So you see, Buddhists do believe in god, they just call it Lord Buddha, or a Bhoddisatva, or some such other thing. Yes, Muslims are monotheists, but saint worship and veneration of Sufis is pretty common in the Muslim world. Hard-core Omni-godists like the Salafists have to take drastic measures like destroying the tomb of the Prophet Muhammad to really batter away at human instincts. Omni-godists sincerely profess a believe in All-god of All-things and All-times, but that sincerity is as relevant as being sincerely convinced that an 8-dimensional Peacock Asteroid is lord of the world. It could be true, but whatever. Hindus might traditionally believe that the godhood is immanent in all things, but they never worship toilets or turds, rather, they focus their spiritual energy on the concept of a god out their, or embodied in an avatar, often using imagery as foci.

##########

## Brief 1:
In the records, copy the lines starting at the one containing "width, 721px height." and ending at the one containing "tap(277, 276)", with both of those lines included.
The records below are unrelated to the passage on religious belief.

## Data records:
##########

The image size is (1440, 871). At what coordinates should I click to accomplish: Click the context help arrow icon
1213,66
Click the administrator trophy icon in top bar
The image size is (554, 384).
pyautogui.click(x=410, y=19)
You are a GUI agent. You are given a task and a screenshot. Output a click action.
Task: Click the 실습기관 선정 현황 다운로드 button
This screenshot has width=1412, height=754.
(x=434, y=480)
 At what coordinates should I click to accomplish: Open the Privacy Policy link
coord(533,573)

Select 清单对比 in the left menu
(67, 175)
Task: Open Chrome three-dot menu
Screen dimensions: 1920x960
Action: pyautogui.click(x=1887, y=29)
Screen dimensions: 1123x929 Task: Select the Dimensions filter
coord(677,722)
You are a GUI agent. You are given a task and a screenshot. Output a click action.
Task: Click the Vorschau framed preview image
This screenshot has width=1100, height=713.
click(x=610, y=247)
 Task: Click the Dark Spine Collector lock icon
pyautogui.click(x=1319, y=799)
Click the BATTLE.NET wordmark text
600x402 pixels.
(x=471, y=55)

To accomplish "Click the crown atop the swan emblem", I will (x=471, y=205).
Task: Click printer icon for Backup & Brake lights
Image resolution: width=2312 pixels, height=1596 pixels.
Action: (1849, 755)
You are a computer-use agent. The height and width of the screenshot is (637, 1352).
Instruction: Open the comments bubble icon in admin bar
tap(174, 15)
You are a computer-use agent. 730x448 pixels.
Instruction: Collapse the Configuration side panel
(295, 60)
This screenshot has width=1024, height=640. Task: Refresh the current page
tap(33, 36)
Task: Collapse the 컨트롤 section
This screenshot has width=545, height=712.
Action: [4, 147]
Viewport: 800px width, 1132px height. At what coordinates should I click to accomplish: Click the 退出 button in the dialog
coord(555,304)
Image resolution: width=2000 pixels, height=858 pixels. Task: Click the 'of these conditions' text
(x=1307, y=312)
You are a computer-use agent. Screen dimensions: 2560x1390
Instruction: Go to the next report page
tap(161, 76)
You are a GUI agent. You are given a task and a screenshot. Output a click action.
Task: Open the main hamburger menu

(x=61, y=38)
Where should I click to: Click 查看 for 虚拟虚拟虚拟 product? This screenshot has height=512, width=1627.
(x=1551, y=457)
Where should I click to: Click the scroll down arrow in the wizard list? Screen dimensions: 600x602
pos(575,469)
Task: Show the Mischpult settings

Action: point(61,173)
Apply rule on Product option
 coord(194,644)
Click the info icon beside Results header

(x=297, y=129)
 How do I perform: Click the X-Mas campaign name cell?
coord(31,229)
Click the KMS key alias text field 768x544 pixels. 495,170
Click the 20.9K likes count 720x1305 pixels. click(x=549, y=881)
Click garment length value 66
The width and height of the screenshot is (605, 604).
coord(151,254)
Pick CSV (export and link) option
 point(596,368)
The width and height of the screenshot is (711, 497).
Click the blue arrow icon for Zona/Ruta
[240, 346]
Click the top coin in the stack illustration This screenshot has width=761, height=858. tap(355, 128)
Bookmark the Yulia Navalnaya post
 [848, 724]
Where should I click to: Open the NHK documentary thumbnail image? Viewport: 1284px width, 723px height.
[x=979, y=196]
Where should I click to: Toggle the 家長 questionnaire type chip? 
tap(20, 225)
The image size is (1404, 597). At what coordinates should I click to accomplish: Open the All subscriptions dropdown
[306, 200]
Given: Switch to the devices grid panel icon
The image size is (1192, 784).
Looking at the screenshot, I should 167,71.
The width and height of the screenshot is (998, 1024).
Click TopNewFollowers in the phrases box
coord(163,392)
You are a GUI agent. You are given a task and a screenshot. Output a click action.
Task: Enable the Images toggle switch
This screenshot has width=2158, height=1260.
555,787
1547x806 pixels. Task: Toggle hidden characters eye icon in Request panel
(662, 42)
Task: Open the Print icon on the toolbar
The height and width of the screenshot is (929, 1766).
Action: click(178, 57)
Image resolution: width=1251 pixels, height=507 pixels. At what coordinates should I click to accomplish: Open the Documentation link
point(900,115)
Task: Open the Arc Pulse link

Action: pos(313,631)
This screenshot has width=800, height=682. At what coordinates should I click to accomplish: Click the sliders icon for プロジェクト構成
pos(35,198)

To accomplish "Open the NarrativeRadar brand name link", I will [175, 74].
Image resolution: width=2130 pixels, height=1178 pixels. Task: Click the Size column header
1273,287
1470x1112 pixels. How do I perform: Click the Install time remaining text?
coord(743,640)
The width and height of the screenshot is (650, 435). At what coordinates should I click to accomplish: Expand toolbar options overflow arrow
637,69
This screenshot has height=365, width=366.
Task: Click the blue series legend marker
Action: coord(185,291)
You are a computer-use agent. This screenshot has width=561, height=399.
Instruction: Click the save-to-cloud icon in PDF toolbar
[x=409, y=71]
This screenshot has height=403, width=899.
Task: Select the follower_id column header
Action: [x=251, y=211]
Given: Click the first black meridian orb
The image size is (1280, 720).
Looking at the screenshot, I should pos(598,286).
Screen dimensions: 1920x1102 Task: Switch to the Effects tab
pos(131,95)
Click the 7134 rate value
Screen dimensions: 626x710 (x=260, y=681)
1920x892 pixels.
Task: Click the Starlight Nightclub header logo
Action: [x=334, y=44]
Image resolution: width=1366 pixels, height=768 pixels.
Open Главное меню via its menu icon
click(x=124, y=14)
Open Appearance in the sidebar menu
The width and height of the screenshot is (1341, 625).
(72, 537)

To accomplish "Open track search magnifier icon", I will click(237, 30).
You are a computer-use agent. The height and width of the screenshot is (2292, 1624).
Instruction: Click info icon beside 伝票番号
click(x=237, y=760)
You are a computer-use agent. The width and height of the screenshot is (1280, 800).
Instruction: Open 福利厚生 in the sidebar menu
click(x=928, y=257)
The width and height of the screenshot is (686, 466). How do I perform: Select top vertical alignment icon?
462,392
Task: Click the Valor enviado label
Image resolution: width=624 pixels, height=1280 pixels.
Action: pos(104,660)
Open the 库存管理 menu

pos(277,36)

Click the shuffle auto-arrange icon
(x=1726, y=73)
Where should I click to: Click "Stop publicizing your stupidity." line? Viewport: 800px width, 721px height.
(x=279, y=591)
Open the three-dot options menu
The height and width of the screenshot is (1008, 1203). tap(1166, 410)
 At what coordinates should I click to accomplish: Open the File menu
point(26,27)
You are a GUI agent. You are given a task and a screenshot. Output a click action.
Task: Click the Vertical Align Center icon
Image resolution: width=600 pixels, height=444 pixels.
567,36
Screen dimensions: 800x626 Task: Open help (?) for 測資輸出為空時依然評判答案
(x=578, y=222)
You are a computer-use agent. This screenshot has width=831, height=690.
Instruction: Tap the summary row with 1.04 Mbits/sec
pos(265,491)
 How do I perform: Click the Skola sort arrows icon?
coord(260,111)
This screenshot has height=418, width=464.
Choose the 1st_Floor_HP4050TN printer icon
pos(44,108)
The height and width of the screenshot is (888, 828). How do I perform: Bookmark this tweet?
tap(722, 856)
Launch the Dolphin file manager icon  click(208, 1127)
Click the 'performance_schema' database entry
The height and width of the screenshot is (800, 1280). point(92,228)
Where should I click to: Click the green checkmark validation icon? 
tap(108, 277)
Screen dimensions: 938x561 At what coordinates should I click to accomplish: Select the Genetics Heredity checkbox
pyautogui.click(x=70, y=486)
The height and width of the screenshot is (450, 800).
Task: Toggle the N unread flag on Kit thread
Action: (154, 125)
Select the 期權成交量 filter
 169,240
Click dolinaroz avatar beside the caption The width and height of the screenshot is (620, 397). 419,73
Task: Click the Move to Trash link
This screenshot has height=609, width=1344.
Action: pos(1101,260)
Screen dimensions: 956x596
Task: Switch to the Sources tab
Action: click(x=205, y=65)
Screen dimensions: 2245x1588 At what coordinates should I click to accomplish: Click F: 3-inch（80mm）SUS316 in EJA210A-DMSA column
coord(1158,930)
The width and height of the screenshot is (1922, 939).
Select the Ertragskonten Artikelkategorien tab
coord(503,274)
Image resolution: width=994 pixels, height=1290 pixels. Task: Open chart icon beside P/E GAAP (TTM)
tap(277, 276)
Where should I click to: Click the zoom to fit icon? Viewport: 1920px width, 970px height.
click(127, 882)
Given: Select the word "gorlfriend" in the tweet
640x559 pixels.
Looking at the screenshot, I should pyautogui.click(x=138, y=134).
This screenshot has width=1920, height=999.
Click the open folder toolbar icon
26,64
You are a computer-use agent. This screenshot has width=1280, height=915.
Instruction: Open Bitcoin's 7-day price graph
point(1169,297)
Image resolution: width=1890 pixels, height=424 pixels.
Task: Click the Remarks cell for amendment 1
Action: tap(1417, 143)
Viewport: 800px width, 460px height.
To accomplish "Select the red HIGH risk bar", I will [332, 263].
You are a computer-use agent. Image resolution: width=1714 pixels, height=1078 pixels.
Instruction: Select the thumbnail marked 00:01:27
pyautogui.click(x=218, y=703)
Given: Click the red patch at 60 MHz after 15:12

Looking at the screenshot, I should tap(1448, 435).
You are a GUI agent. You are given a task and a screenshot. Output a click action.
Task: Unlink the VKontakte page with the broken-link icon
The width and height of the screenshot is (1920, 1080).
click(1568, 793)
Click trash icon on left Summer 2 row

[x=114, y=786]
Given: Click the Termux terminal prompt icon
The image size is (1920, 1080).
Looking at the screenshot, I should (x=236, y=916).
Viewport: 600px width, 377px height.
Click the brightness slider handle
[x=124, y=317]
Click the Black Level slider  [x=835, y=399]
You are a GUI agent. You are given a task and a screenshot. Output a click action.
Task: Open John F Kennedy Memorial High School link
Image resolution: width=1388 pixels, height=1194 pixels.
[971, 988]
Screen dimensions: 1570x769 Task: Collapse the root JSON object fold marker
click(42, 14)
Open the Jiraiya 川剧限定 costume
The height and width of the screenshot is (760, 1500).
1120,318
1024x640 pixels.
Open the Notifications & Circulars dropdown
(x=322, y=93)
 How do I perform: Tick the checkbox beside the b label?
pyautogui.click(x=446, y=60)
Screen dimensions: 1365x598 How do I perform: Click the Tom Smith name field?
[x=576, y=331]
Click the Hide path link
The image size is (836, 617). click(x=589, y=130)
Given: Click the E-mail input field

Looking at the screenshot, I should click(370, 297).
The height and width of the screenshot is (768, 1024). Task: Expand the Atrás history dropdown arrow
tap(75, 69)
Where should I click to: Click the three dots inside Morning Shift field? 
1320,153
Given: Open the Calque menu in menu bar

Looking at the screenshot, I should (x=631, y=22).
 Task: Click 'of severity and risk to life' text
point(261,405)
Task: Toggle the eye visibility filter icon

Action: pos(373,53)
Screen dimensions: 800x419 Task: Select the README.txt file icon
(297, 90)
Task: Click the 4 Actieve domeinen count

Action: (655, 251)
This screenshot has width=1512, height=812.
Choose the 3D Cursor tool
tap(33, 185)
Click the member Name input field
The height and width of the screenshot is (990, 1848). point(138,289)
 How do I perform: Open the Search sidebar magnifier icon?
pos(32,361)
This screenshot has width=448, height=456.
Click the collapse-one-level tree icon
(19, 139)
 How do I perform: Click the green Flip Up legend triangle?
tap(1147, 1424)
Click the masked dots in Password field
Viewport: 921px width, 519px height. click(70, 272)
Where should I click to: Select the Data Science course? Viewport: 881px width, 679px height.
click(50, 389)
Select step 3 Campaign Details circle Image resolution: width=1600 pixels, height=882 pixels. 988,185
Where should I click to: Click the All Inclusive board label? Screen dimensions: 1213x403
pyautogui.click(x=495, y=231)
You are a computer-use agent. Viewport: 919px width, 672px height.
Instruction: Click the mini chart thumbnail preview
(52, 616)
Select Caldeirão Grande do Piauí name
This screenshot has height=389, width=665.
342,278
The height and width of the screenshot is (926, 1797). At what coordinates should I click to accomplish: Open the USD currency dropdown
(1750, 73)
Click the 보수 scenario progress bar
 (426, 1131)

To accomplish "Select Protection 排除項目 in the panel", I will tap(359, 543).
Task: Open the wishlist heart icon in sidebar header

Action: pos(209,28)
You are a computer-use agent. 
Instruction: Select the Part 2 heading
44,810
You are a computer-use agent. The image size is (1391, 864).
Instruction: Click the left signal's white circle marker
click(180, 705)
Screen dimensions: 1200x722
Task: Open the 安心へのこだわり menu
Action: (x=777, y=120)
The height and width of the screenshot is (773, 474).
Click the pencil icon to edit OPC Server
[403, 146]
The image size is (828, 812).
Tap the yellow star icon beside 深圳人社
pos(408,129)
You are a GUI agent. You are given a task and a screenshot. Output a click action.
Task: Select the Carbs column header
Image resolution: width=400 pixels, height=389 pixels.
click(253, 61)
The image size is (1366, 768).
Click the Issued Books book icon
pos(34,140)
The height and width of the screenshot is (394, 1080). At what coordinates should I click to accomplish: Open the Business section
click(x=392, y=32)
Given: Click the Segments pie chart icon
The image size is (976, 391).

##########

## Brief 2:
According to the passage on religious belief, what is pretty common in the Muslim world?

## Exercise answer 1:
Where should I click to: Click "Stop publicizing your stupidity." line? Viewport: 800px width, 721px height.
(x=279, y=591)
Open the three-dot options menu
The height and width of the screenshot is (1008, 1203). tap(1166, 410)
 At what coordinates should I click to accomplish: Open the File menu
point(26,27)
You are a GUI agent. You are given a task and a screenshot. Output a click action.
Task: Click the Vertical Align Center icon
Image resolution: width=600 pixels, height=444 pixels.
567,36
Screen dimensions: 800x626 Task: Open help (?) for 測資輸出為空時依然評判答案
(x=578, y=222)
You are a computer-use agent. This screenshot has width=831, height=690.
Instruction: Tap the summary row with 1.04 Mbits/sec
pos(265,491)
 How do I perform: Click the Skola sort arrows icon?
coord(260,111)
This screenshot has height=418, width=464.
Choose the 1st_Floor_HP4050TN printer icon
pos(44,108)
The height and width of the screenshot is (888, 828). How do I perform: Bookmark this tweet?
tap(722, 856)
Launch the Dolphin file manager icon  click(208, 1127)
Click the 'performance_schema' database entry
The height and width of the screenshot is (800, 1280). point(92,228)
Where should I click to: Click the green checkmark validation icon? 
tap(108, 277)
Screen dimensions: 938x561 At what coordinates should I click to accomplish: Select the Genetics Heredity checkbox
pyautogui.click(x=70, y=486)
The height and width of the screenshot is (450, 800).
Task: Toggle the N unread flag on Kit thread
Action: (154, 125)
Select the 期權成交量 filter
 169,240
Click dolinaroz avatar beside the caption The width and height of the screenshot is (620, 397). 419,73
Task: Click the Move to Trash link
This screenshot has height=609, width=1344.
Action: pos(1101,260)
Screen dimensions: 956x596
Task: Switch to the Sources tab
Action: click(x=205, y=65)
Screen dimensions: 2245x1588 At what coordinates should I click to accomplish: Click F: 3-inch（80mm）SUS316 in EJA210A-DMSA column
coord(1158,930)
The width and height of the screenshot is (1922, 939).
Select the Ertragskonten Artikelkategorien tab
coord(503,274)
Image resolution: width=994 pixels, height=1290 pixels. Task: Open chart icon beside P/E GAAP (TTM)
tap(277, 276)

## Exercise answer 2:
Saint worship and veneration of Sufis.